# TASK DETAILS
Among the records, which lines hold the word "agent"? Pick them out.

--- AVAILABLE RECORDS Enclosed Below ---

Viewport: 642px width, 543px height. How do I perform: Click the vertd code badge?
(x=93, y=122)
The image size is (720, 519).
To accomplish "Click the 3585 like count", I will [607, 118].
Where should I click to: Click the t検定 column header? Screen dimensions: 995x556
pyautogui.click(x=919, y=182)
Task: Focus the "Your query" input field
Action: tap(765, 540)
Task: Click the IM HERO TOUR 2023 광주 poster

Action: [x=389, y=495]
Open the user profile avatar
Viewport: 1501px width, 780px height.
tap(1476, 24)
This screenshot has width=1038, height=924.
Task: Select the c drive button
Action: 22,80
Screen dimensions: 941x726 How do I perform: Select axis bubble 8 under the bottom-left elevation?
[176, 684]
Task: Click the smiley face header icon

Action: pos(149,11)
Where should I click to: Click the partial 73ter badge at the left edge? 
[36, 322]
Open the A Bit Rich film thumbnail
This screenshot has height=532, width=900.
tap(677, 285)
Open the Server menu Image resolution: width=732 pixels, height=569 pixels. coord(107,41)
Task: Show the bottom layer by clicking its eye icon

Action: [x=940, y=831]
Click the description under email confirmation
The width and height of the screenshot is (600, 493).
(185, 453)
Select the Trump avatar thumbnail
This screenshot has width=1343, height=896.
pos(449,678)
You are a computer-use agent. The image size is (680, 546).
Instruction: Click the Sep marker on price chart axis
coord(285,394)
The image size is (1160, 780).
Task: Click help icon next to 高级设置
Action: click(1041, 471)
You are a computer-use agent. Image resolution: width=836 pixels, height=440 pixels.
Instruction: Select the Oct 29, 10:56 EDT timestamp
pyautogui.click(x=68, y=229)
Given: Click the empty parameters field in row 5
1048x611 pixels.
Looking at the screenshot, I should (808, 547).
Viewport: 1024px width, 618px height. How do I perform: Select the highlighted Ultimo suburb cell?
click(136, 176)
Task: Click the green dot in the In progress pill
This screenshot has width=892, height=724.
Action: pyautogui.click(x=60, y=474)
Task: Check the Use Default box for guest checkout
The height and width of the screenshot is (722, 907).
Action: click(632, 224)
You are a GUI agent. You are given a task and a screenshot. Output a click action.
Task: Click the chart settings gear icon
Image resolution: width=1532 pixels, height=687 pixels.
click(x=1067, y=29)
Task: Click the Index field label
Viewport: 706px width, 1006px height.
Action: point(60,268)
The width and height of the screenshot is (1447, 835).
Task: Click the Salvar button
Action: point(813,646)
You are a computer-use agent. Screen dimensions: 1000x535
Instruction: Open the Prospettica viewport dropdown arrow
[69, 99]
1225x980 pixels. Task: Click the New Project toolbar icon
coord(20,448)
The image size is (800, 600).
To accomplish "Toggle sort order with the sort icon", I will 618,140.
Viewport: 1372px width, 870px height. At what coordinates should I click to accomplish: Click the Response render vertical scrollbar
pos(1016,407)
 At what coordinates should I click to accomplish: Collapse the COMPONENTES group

--- End of Enclosed AVAILABLE RECORDS ---

# EXERCISE OUTPUT
You are a computer-use agent. The image size is (680, 546).
You are a computer-use agent. Image resolution: width=836 pixels, height=440 pixels.
You are a GUI agent. You are given a task and a screenshot. Output a click action.
You are a computer-use agent. Screen dimensions: 1000x535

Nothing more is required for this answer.